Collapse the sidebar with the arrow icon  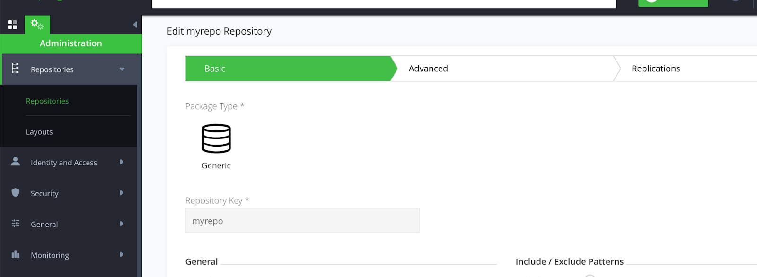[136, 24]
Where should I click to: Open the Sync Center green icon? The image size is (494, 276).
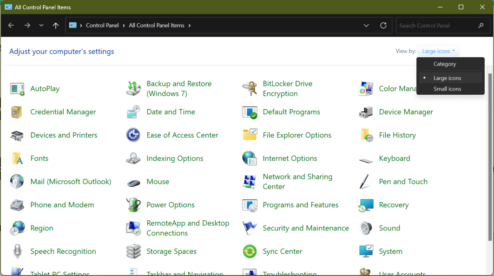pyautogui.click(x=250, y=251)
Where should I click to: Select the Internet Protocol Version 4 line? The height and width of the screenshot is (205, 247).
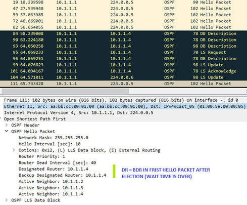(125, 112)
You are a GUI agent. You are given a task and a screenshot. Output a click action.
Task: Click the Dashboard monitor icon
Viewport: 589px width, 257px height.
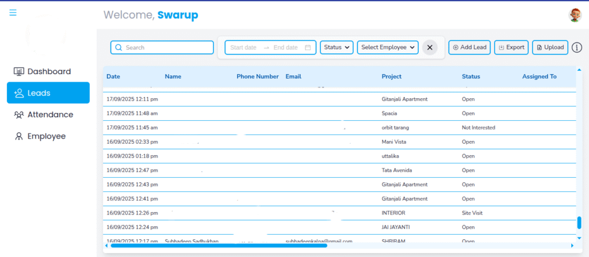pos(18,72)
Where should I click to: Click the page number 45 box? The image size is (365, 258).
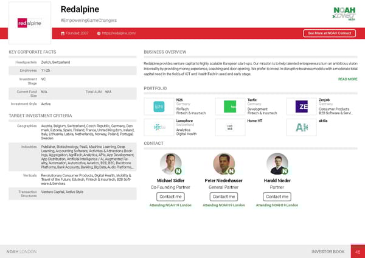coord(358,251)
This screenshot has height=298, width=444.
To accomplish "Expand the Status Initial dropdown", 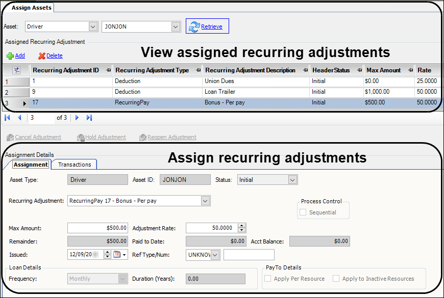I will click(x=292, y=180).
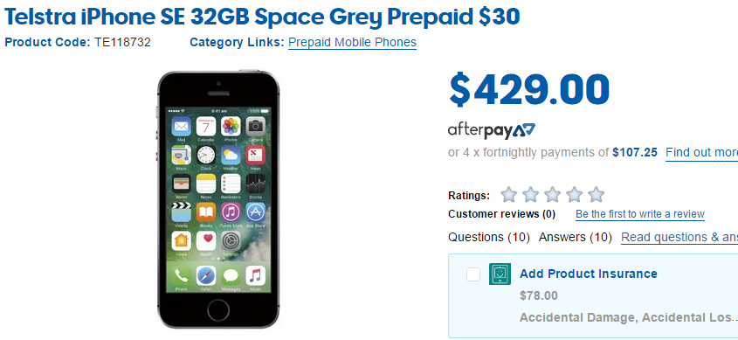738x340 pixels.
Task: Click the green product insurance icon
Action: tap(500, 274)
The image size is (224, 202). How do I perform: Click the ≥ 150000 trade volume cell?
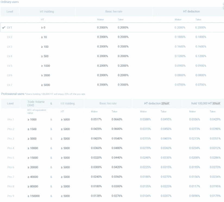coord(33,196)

* * *

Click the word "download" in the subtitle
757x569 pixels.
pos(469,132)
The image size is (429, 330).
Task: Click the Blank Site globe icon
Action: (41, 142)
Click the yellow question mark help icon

==

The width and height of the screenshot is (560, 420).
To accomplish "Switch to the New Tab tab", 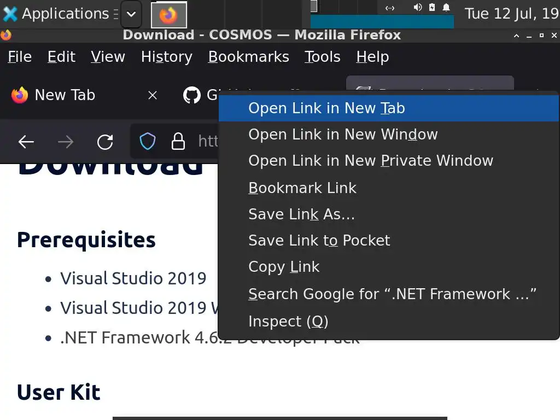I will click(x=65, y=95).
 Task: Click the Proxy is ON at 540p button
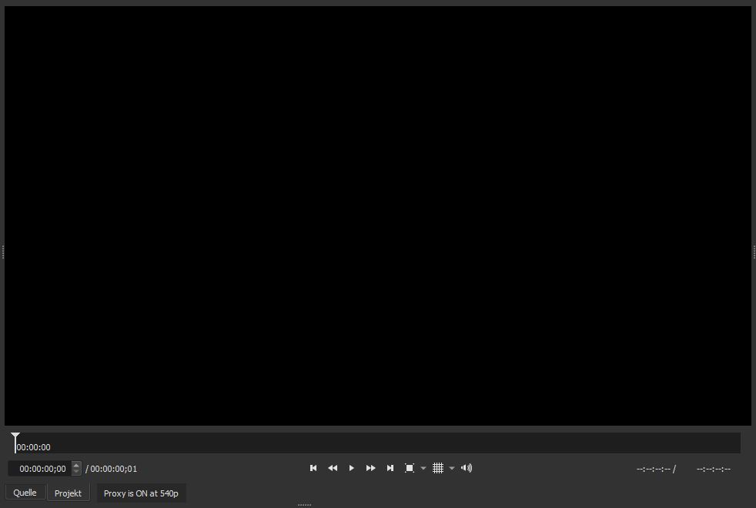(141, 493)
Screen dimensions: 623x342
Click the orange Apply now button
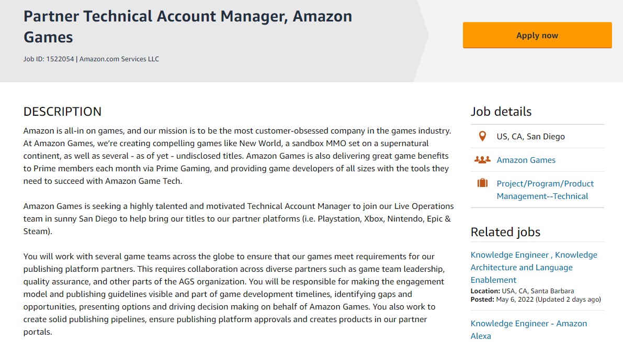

— Exercise aim —
Please copy, exactly as written, every line in the listing above from the line with "Screen dimensions: 623x342" up to and including the line with "Click the orange Apply now button".

— Task solution —
Screen dimensions: 623x342
Click the orange Apply now button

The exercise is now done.